* YOUR GOAL: Using the listing below, output only the lines from the one that contains "This screenshot has height=330, width=509." through the one that contains "Given: Select the Lettering tool (letter A)", inclusive, exactly as given and without images.

* DATA LISTING:

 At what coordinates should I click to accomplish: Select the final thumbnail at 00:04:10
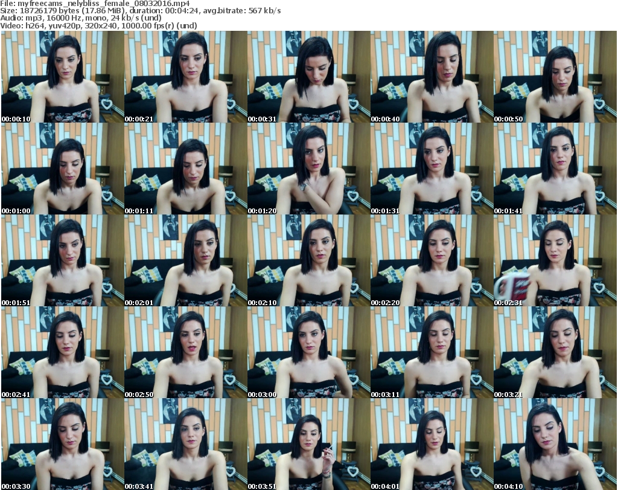(555, 444)
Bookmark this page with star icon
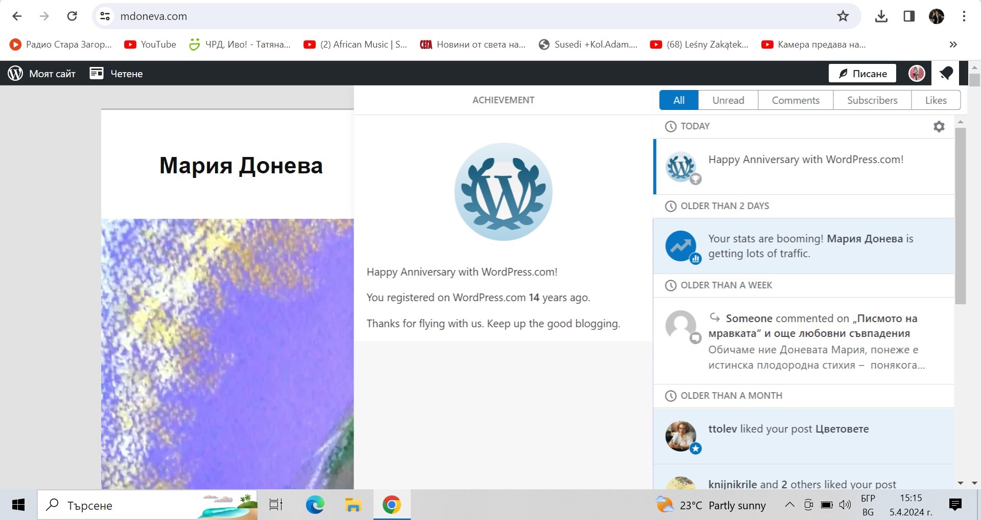981x520 pixels. (x=843, y=16)
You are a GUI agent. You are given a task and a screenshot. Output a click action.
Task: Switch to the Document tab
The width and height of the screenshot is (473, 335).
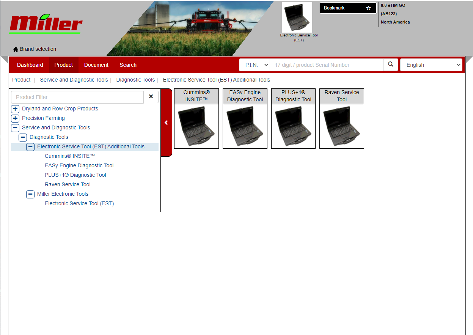[96, 65]
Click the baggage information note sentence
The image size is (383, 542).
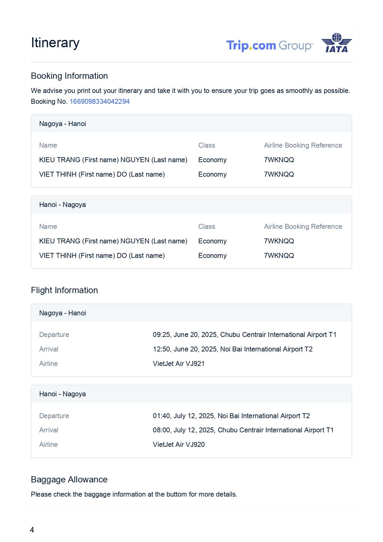134,494
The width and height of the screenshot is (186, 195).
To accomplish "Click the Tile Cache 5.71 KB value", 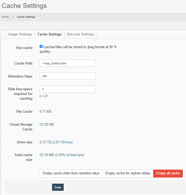I will 45,112.
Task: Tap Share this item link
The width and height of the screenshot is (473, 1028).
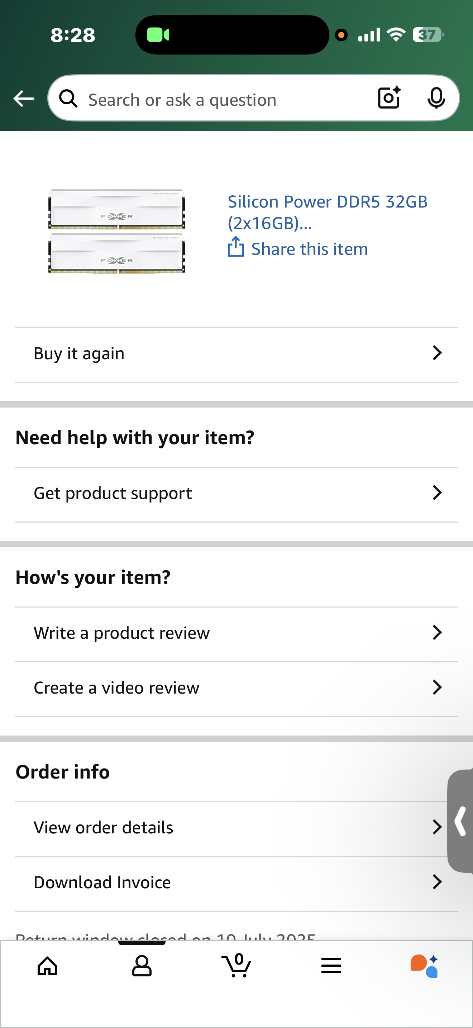Action: click(309, 249)
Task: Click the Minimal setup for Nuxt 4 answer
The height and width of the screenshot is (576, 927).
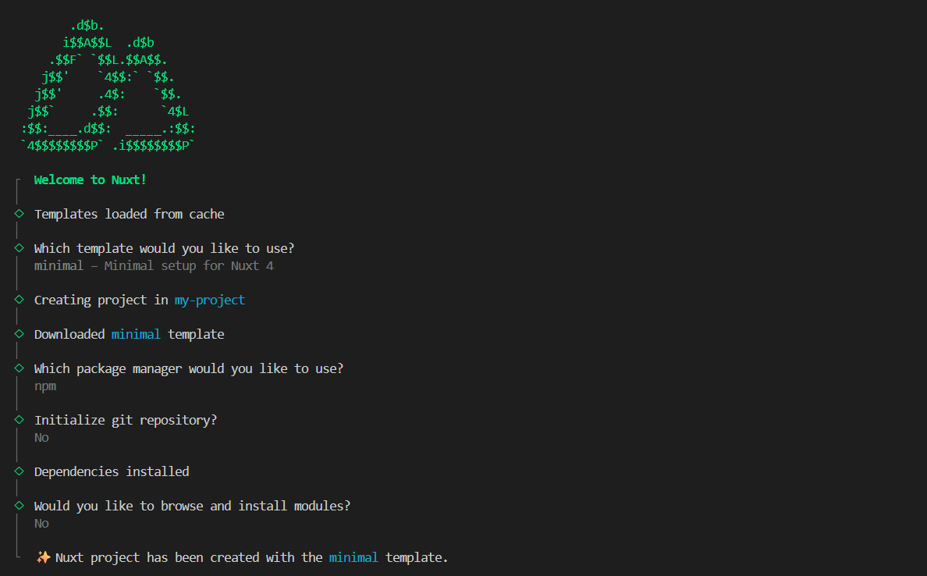Action: coord(154,265)
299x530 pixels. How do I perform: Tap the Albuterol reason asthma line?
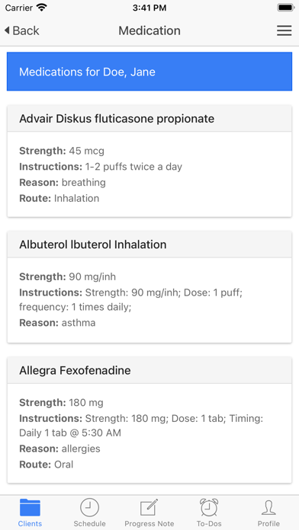click(x=57, y=323)
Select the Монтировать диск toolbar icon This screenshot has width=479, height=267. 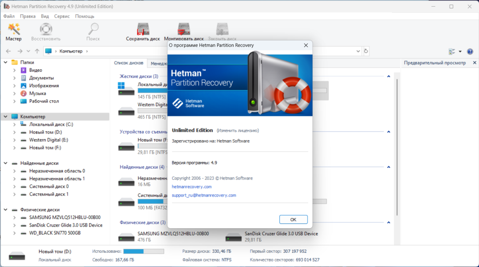(184, 32)
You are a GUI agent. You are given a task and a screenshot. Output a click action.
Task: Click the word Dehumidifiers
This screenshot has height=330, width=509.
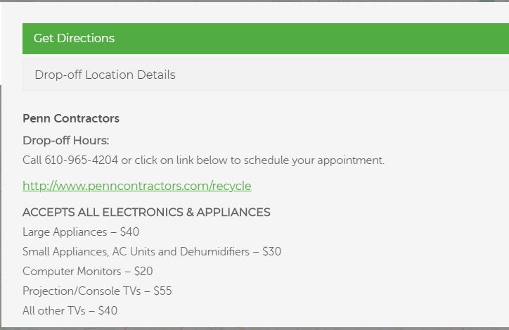tap(214, 251)
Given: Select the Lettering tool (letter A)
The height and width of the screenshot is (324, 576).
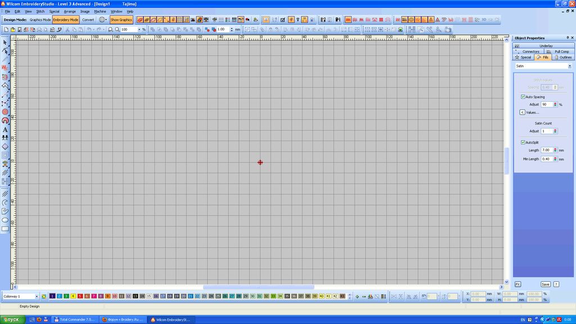Looking at the screenshot, I should [5, 129].
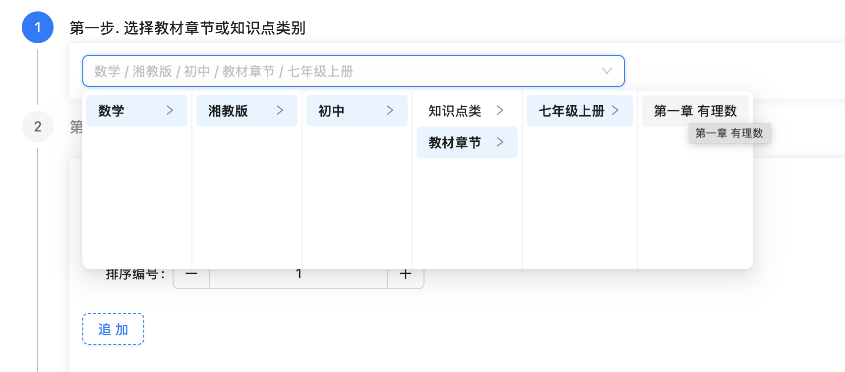Click the chevron arrow beside 初中
The image size is (845, 372).
(390, 111)
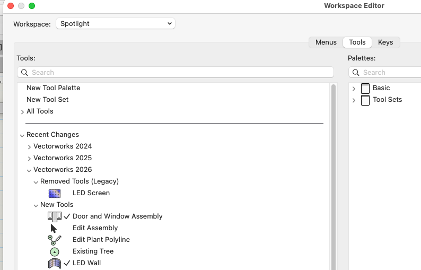421x270 pixels.
Task: Toggle the LED Wall checkmark
Action: (67, 263)
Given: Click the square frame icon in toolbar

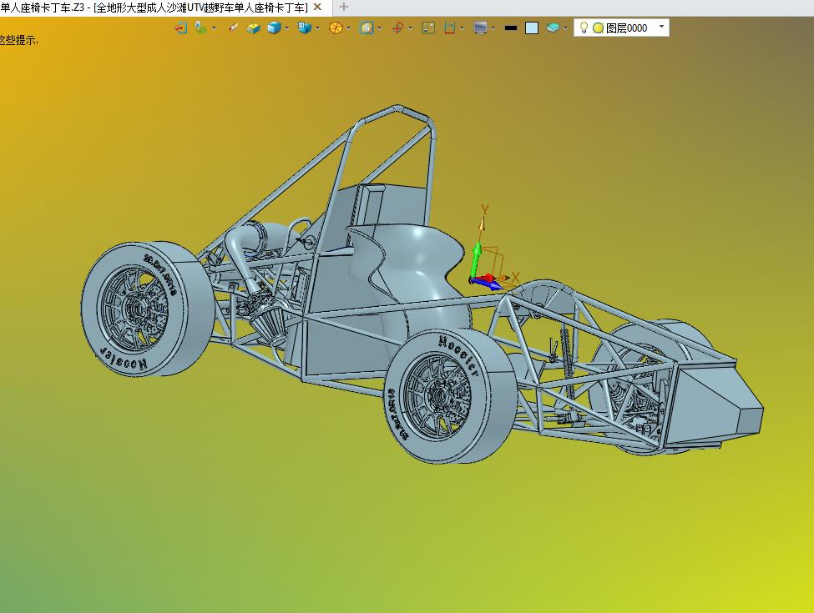Looking at the screenshot, I should coord(428,28).
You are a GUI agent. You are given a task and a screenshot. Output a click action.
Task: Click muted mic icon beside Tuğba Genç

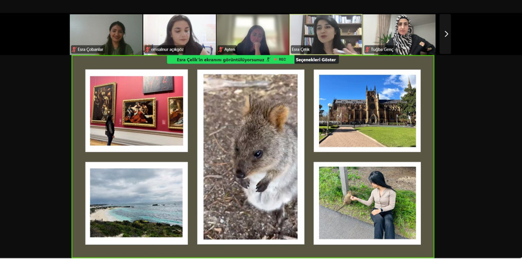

* RESPONSE AREA:
This screenshot has height=330, width=509.
tap(214, 251)
Given: Select the Lettering tool (letter A)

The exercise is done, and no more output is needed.